**ABOUT THIS EXERCISE:**
Type out all the data below, word for word.

**TASK MATERIAL:**
================
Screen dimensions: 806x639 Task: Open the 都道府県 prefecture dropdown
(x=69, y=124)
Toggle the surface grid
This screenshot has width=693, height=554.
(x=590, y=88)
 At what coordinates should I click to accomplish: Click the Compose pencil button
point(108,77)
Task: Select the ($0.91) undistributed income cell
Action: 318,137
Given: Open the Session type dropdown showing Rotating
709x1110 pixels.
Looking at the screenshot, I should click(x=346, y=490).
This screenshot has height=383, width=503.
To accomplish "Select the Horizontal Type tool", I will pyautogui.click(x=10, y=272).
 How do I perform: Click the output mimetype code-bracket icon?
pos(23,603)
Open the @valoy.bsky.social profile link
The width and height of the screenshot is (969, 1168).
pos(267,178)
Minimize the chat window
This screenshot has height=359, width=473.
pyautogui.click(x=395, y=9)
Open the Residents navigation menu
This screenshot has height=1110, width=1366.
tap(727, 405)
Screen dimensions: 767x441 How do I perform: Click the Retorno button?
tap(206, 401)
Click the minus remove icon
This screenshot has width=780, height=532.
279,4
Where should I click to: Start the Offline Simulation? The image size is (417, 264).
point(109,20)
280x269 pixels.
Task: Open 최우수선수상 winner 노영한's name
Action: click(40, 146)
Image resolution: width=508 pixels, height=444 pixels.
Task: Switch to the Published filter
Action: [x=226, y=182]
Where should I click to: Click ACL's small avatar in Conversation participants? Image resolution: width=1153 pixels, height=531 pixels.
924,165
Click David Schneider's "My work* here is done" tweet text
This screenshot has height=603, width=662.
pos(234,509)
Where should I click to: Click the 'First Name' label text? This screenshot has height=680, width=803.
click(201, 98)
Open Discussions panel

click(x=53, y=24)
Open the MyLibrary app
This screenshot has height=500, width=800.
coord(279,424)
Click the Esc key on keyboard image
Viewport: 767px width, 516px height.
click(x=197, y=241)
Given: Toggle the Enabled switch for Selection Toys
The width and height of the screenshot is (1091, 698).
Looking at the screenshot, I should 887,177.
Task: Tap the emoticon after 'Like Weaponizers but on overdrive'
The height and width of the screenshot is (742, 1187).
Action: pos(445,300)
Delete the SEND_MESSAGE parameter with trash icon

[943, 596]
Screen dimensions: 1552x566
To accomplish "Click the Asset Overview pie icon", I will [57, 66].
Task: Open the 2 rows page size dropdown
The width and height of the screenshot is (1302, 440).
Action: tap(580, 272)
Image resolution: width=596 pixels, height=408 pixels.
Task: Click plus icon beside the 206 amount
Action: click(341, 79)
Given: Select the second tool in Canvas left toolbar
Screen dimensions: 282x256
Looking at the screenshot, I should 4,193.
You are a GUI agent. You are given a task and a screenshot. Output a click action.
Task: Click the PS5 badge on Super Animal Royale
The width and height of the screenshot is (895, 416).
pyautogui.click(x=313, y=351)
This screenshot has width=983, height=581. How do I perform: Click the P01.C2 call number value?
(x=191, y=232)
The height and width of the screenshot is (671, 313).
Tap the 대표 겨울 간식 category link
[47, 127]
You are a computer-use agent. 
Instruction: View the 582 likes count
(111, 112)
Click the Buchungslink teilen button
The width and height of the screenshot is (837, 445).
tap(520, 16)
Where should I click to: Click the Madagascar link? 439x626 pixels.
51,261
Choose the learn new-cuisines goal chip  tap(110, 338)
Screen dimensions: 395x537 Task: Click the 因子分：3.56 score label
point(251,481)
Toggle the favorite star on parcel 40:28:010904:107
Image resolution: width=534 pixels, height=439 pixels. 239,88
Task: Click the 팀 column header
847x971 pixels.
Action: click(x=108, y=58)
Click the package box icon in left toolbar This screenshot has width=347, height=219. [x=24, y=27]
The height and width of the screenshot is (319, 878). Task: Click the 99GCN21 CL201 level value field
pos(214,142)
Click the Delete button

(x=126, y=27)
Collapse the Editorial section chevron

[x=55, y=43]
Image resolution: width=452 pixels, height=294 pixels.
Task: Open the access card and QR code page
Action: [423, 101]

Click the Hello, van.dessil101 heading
================
**EXERCISE ANSWER:**
Screen dimensions: 806x639 Task: Open the 都道府県 prefecture dropdown
(x=69, y=124)
Toggle the surface grid
This screenshot has width=693, height=554.
(x=590, y=88)
 At what coordinates should I click to accomplish: Click the Compose pencil button
point(108,77)
Task: Select the ($0.91) undistributed income cell
Action: 318,137
Given: Open the Session type dropdown showing Rotating
709x1110 pixels.
Looking at the screenshot, I should click(x=346, y=490).
This screenshot has height=383, width=503.
To accomplish "Select the Horizontal Type tool", I will pyautogui.click(x=10, y=272).
 How do I perform: Click the output mimetype code-bracket icon?
pos(23,603)
Open the @valoy.bsky.social profile link
The width and height of the screenshot is (969, 1168).
pos(267,178)
Minimize the chat window
This screenshot has height=359, width=473.
pyautogui.click(x=395, y=9)
Open the Residents navigation menu
This screenshot has height=1110, width=1366.
tap(727, 405)
Screen dimensions: 767x441 How do I perform: Click the Retorno button?
tap(206, 401)
Click the minus remove icon
This screenshot has width=780, height=532.
279,4
Where should I click to: Start the Offline Simulation? The image size is (417, 264).
point(109,20)
280x269 pixels.
Task: Open 최우수선수상 winner 노영한's name
Action: click(40, 146)
Image resolution: width=508 pixels, height=444 pixels.
Task: Switch to the Published filter
Action: [x=226, y=182]
Where should I click to: Click ACL's small avatar in Conversation participants? Image resolution: width=1153 pixels, height=531 pixels.
924,165
Click David Schneider's "My work* here is done" tweet text
This screenshot has height=603, width=662.
pos(234,509)
Where should I click to: Click the 'First Name' label text? This screenshot has height=680, width=803.
click(201, 98)
Open Discussions panel

click(x=53, y=24)
Open the MyLibrary app
This screenshot has height=500, width=800.
coord(279,424)
Click the Esc key on keyboard image
Viewport: 767px width, 516px height.
click(x=197, y=241)
Given: Toggle the Enabled switch for Selection Toys
The width and height of the screenshot is (1091, 698).
Looking at the screenshot, I should 887,177.
Task: Tap the emoticon after 'Like Weaponizers but on overdrive'
The height and width of the screenshot is (742, 1187).
Action: pos(445,300)
Delete the SEND_MESSAGE parameter with trash icon

[943, 596]
Screen dimensions: 1552x566
To accomplish "Click the Asset Overview pie icon", I will [57, 66].
Task: Open the 2 rows page size dropdown
The width and height of the screenshot is (1302, 440).
Action: tap(580, 272)
Image resolution: width=596 pixels, height=408 pixels.
Task: Click plus icon beside the 206 amount
Action: click(341, 79)
Given: Select the second tool in Canvas left toolbar
Screen dimensions: 282x256
Looking at the screenshot, I should 4,193.
You are a GUI agent. You are given a task and a screenshot. Output a click action.
Task: Click the PS5 badge on Super Animal Royale
The width and height of the screenshot is (895, 416).
pyautogui.click(x=313, y=351)
This screenshot has width=983, height=581. How do I perform: Click the P01.C2 call number value?
(x=191, y=232)
The height and width of the screenshot is (671, 313).
Tap the 대표 겨울 간식 category link
[47, 127]
You are a computer-use agent. 
Instruction: View the 582 likes count
(111, 112)
Click the Buchungslink teilen button
The width and height of the screenshot is (837, 445).
tap(520, 16)
Where should I click to: Click the Madagascar link? 439x626 pixels.
51,261
Choose the learn new-cuisines goal chip  tap(110, 338)
Screen dimensions: 395x537 Task: Click the 因子分：3.56 score label
point(251,481)
Toggle the favorite star on parcel 40:28:010904:107
Image resolution: width=534 pixels, height=439 pixels. 239,88
Task: Click the 팀 column header
847x971 pixels.
Action: click(x=108, y=58)
Click the package box icon in left toolbar This screenshot has width=347, height=219. [x=24, y=27]
The height and width of the screenshot is (319, 878). Task: Click the 99GCN21 CL201 level value field
pos(214,142)
Click the Delete button

(x=126, y=27)
Collapse the Editorial section chevron

[x=55, y=43]
Image resolution: width=452 pixels, height=294 pixels.
Task: Open the access card and QR code page
Action: [423, 101]

Click the Hello, van.dessil101 heading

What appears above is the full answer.